Plant Pathology Department

 

Date of this Version

10-1996

Comments

Published in JOURNAL OF VIROLOGY, Oct. 1996, p. 6658–6664 Vol. 70, No. 10 0022-538X/96/$04.0010 Copyright © 1996, American Society for Microbiology. Used by permission.

Abstract

We report that the A103R protein of Chlorella virus PBCV-1 is an mRNA capping enzyme that catalyzes the transfer of GMP from GTP to the 5’ diphosphate end of RNA. This is a two-step reaction in which the enzyme first condenses with GTP to form a covalent enzyme-GMP intermediate and then transfers the GMP to an RNA acceptor to form a GpppN cap.
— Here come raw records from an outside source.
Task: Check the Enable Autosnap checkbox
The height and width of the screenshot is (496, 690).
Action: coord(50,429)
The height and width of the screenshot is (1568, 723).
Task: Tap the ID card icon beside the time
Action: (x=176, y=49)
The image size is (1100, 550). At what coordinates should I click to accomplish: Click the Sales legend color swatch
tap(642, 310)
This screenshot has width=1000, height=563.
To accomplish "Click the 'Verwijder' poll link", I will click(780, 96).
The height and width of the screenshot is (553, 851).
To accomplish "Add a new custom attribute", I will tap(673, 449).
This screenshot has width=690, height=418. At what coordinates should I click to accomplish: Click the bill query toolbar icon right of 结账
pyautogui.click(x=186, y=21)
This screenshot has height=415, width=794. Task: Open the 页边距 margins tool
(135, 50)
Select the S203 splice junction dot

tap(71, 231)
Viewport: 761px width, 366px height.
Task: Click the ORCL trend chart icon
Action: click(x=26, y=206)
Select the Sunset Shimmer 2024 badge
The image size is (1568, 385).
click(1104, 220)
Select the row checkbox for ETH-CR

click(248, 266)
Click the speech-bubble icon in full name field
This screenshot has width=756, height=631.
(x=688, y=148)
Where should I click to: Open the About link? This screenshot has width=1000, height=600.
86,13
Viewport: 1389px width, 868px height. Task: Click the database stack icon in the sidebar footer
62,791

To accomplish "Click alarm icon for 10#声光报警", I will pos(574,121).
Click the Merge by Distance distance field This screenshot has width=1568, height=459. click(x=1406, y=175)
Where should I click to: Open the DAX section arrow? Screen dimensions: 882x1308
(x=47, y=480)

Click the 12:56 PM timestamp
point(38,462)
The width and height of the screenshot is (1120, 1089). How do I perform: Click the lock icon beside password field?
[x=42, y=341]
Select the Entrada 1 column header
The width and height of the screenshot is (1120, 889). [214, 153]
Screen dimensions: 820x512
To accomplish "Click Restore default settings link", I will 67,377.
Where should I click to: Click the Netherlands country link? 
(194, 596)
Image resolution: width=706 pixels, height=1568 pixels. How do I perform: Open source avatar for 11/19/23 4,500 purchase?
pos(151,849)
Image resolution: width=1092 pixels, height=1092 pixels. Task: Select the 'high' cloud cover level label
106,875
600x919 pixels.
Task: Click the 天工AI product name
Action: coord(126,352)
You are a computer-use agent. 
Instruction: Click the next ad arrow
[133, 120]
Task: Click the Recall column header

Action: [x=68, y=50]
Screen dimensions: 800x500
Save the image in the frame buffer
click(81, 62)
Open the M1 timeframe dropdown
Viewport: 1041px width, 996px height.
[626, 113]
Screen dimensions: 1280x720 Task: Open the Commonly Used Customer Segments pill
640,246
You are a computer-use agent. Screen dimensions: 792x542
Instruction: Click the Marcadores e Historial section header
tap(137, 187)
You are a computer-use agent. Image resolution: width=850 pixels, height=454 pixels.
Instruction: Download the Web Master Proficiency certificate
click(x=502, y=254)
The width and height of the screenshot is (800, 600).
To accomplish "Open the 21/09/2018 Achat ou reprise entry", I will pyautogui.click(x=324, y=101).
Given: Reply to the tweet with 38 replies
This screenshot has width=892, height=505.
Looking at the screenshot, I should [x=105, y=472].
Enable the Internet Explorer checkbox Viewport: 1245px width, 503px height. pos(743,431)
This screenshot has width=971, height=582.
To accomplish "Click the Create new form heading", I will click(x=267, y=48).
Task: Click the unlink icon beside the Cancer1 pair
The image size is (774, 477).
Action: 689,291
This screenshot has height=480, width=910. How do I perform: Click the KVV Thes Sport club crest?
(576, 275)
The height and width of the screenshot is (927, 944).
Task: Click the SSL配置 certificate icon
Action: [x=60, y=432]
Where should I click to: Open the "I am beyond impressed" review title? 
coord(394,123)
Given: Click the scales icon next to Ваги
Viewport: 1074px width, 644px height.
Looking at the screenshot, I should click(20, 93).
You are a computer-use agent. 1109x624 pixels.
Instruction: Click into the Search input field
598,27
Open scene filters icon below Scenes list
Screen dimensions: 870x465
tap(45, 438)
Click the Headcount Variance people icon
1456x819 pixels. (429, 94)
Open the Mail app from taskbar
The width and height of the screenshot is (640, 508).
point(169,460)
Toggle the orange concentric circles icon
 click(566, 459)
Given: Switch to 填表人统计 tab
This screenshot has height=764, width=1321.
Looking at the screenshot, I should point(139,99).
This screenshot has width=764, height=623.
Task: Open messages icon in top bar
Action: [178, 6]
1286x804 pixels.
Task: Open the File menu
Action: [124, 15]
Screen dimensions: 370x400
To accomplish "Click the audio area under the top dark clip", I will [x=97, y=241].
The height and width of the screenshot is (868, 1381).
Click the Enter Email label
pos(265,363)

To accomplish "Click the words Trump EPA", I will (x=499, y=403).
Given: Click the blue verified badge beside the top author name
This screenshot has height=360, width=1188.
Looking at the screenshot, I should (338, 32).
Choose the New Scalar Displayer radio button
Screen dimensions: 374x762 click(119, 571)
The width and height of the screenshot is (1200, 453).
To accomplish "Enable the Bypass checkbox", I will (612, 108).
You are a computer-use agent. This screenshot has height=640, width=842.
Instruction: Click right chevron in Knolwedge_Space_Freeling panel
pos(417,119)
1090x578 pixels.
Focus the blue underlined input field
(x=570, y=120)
Purified recombinant A103R is a 38-kDa monomer that lacks RNA (guanine-7-) methyltransferase activity. With respect to its size, amino acid sequence, and biochemical properties, A103R is more closely related to the yeast RNA guanylyltransferases than it is to the multifunctional capping enzymes coded for by other large DNA viruses—the poxviruses and African swine fever virus. We surmise that in order to cap its transcripts, PBCV-1 must either encode additional 5’ processing activities or else rely on the host alga to provide these functions.